__Work item__
Return all of the lines below exactly as they are.

━━━ Supplied data ━━━

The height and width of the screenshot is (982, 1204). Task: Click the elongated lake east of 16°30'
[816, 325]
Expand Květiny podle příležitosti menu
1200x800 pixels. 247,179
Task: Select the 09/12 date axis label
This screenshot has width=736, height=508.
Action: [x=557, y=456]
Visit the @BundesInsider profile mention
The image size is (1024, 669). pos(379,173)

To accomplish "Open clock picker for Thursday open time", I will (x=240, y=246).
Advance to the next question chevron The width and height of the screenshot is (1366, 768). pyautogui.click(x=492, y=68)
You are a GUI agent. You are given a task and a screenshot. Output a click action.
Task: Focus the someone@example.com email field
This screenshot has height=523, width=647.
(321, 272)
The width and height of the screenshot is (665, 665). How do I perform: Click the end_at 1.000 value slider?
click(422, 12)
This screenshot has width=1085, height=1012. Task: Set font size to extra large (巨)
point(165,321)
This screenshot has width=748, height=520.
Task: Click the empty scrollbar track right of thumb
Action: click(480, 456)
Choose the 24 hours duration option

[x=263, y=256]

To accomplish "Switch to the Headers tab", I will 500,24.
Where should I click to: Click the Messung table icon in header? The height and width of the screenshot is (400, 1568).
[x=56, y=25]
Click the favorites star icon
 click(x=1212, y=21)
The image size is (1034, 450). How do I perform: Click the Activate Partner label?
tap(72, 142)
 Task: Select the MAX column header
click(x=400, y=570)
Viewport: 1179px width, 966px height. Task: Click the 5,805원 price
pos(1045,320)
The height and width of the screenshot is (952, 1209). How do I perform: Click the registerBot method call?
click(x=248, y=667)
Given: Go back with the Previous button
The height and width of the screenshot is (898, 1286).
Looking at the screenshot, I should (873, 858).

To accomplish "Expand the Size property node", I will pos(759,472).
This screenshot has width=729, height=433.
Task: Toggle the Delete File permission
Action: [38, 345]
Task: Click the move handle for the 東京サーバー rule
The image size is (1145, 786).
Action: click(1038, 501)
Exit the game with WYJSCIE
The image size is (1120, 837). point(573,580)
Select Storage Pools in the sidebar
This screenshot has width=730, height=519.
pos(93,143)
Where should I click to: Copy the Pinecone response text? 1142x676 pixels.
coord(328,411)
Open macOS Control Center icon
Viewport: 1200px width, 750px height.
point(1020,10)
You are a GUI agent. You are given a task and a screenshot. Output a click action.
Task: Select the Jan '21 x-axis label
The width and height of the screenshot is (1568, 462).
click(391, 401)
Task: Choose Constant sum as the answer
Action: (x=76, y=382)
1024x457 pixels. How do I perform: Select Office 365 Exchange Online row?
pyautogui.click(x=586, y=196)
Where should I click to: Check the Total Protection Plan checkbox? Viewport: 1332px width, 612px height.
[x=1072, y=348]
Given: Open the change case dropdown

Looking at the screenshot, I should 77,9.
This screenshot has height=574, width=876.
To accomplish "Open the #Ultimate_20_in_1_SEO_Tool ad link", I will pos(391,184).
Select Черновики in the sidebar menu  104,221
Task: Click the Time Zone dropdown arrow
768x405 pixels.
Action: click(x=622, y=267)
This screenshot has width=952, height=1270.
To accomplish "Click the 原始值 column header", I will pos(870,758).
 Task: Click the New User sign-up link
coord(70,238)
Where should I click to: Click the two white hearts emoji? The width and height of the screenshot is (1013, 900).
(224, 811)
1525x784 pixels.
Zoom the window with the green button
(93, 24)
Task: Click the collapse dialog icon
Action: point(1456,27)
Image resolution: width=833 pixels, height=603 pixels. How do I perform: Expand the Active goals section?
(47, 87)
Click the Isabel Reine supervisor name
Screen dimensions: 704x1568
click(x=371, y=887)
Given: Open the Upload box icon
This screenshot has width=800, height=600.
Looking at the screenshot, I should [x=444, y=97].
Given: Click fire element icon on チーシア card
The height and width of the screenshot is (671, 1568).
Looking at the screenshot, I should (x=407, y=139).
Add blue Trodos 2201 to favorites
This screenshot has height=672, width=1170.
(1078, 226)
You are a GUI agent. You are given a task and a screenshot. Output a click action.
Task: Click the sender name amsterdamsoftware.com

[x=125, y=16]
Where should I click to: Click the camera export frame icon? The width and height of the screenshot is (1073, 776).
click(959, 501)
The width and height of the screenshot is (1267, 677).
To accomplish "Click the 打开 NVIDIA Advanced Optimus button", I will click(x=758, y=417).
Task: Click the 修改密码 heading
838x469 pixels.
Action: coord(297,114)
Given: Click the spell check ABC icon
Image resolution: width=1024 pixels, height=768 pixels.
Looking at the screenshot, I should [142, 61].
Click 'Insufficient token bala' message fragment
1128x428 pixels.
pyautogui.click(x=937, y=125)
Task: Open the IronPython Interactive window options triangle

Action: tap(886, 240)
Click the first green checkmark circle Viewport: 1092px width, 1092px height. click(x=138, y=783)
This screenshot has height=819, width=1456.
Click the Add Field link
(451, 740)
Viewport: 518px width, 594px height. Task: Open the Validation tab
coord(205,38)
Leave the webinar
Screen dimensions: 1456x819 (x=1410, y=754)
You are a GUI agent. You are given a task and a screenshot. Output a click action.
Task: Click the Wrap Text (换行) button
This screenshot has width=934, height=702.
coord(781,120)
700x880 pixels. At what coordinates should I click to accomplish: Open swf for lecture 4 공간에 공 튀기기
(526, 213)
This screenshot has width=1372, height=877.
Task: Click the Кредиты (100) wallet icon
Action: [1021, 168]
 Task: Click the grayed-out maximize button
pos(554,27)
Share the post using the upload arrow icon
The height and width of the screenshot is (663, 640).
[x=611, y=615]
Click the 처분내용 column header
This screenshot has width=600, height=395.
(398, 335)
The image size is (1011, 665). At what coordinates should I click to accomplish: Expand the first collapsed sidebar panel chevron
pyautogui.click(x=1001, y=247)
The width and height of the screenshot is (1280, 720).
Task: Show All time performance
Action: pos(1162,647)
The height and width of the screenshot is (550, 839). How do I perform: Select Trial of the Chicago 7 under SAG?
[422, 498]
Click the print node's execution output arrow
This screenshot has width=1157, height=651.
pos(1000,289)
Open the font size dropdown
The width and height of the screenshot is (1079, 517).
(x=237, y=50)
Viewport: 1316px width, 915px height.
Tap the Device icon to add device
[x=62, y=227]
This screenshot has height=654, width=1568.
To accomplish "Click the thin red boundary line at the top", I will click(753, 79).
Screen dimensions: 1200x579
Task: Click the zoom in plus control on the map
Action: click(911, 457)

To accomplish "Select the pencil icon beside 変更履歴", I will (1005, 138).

━━━

__Solution to this exercise__
The height and width of the screenshot is (982, 1204). Task: Click the elongated lake east of 16°30'
[816, 325]
Expand Květiny podle příležitosti menu
1200x800 pixels. 247,179
Task: Select the 09/12 date axis label
This screenshot has width=736, height=508.
Action: [x=557, y=456]
Visit the @BundesInsider profile mention
The image size is (1024, 669). pos(379,173)

To accomplish "Open clock picker for Thursday open time", I will (x=240, y=246).
Advance to the next question chevron The width and height of the screenshot is (1366, 768). pyautogui.click(x=492, y=68)
You are a GUI agent. You are given a task and a screenshot. Output a click action.
Task: Focus the someone@example.com email field
This screenshot has height=523, width=647.
(321, 272)
The width and height of the screenshot is (665, 665). How do I perform: Click the end_at 1.000 value slider?
click(422, 12)
This screenshot has width=1085, height=1012. Task: Set font size to extra large (巨)
point(165,321)
This screenshot has width=748, height=520.
Task: Click the empty scrollbar track right of thumb
Action: click(480, 456)
Choose the 24 hours duration option

[x=263, y=256]

To accomplish "Switch to the Headers tab", I will 500,24.
Where should I click to: Click the Messung table icon in header? The height and width of the screenshot is (400, 1568).
[x=56, y=25]
Click the favorites star icon
 click(x=1212, y=21)
The image size is (1034, 450). How do I perform: Click the Activate Partner label?
tap(72, 142)
 Task: Select the MAX column header
click(x=400, y=570)
Viewport: 1179px width, 966px height. Task: Click the 5,805원 price
pos(1045,320)
The height and width of the screenshot is (952, 1209). How do I perform: Click the registerBot method call?
click(x=248, y=667)
Given: Go back with the Previous button
The height and width of the screenshot is (898, 1286).
Looking at the screenshot, I should (873, 858).

To accomplish "Expand the Size property node", I will pos(759,472).
This screenshot has width=729, height=433.
Task: Toggle the Delete File permission
Action: [38, 345]
Task: Click the move handle for the 東京サーバー rule
The image size is (1145, 786).
Action: click(1038, 501)
Exit the game with WYJSCIE
The image size is (1120, 837). point(573,580)
Select Storage Pools in the sidebar
This screenshot has width=730, height=519.
pos(93,143)
Where should I click to: Copy the Pinecone response text? 1142x676 pixels.
coord(328,411)
Open macOS Control Center icon
Viewport: 1200px width, 750px height.
point(1020,10)
You are a GUI agent. You are given a task and a screenshot. Output a click action.
Task: Select the Jan '21 x-axis label
The width and height of the screenshot is (1568, 462).
click(391, 401)
Task: Choose Constant sum as the answer
Action: (x=76, y=382)
1024x457 pixels. How do I perform: Select Office 365 Exchange Online row?
pyautogui.click(x=586, y=196)
Where should I click to: Check the Total Protection Plan checkbox? Viewport: 1332px width, 612px height.
[x=1072, y=348]
Given: Open the change case dropdown

Looking at the screenshot, I should 77,9.
This screenshot has height=574, width=876.
To accomplish "Open the #Ultimate_20_in_1_SEO_Tool ad link", I will pos(391,184).
Select Черновики in the sidebar menu  104,221
Task: Click the Time Zone dropdown arrow
768x405 pixels.
Action: click(x=622, y=267)
This screenshot has width=952, height=1270.
To accomplish "Click the 原始值 column header", I will pos(870,758).
 Task: Click the New User sign-up link
coord(70,238)
Where should I click to: Click the two white hearts emoji? The width and height of the screenshot is (1013, 900).
(224, 811)
1525x784 pixels.
Zoom the window with the green button
(93, 24)
Task: Click the collapse dialog icon
Action: point(1456,27)
Image resolution: width=833 pixels, height=603 pixels. How do I perform: Expand the Active goals section?
(47, 87)
Click the Isabel Reine supervisor name
Screen dimensions: 704x1568
click(x=371, y=887)
Given: Open the Upload box icon
This screenshot has width=800, height=600.
Looking at the screenshot, I should [x=444, y=97].
Given: Click fire element icon on チーシア card
The height and width of the screenshot is (671, 1568).
Looking at the screenshot, I should (x=407, y=139).
Add blue Trodos 2201 to favorites
This screenshot has height=672, width=1170.
(1078, 226)
You are a GUI agent. You are given a task and a screenshot. Output a click action.
Task: Click the sender name amsterdamsoftware.com

[x=125, y=16]
Where should I click to: Click the camera export frame icon? The width and height of the screenshot is (1073, 776).
click(959, 501)
The width and height of the screenshot is (1267, 677).
To accomplish "Click the 打开 NVIDIA Advanced Optimus button", I will click(x=758, y=417).
Task: Click the 修改密码 heading
838x469 pixels.
Action: coord(297,114)
Given: Click the spell check ABC icon
Image resolution: width=1024 pixels, height=768 pixels.
Looking at the screenshot, I should [142, 61].
Click 'Insufficient token bala' message fragment
1128x428 pixels.
pyautogui.click(x=937, y=125)
Task: Open the IronPython Interactive window options triangle

Action: tap(886, 240)
Click the first green checkmark circle Viewport: 1092px width, 1092px height. click(x=138, y=783)
This screenshot has height=819, width=1456.
Click the Add Field link
(451, 740)
Viewport: 518px width, 594px height. Task: Open the Validation tab
coord(205,38)
Leave the webinar
Screen dimensions: 1456x819 (x=1410, y=754)
You are a GUI agent. You are given a task and a screenshot. Output a click action.
Task: Click the Wrap Text (换行) button
This screenshot has width=934, height=702.
coord(781,120)
700x880 pixels. At what coordinates should I click to accomplish: Open swf for lecture 4 공간에 공 튀기기
(526, 213)
This screenshot has width=1372, height=877.
Task: Click the Кредиты (100) wallet icon
Action: [1021, 168]
 Task: Click the grayed-out maximize button
pos(554,27)
Share the post using the upload arrow icon
The height and width of the screenshot is (663, 640).
[x=611, y=615]
Click the 처분내용 column header
This screenshot has width=600, height=395.
(398, 335)
The image size is (1011, 665). At what coordinates should I click to accomplish: Expand the first collapsed sidebar panel chevron
pyautogui.click(x=1001, y=247)
The width and height of the screenshot is (1280, 720).
Task: Show All time performance
Action: pos(1162,647)
The height and width of the screenshot is (550, 839). How do I perform: Select Trial of the Chicago 7 under SAG?
[422, 498]
Click the print node's execution output arrow
This screenshot has width=1157, height=651.
pos(1000,289)
Open the font size dropdown
The width and height of the screenshot is (1079, 517).
(x=237, y=50)
Viewport: 1316px width, 915px height.
Tap the Device icon to add device
[x=62, y=227]
This screenshot has height=654, width=1568.
To accomplish "Click the thin red boundary line at the top", I will click(753, 79).
Screen dimensions: 1200x579
Task: Click the zoom in plus control on the map
Action: click(911, 457)

To accomplish "Select the pencil icon beside 変更履歴", I will (1005, 138).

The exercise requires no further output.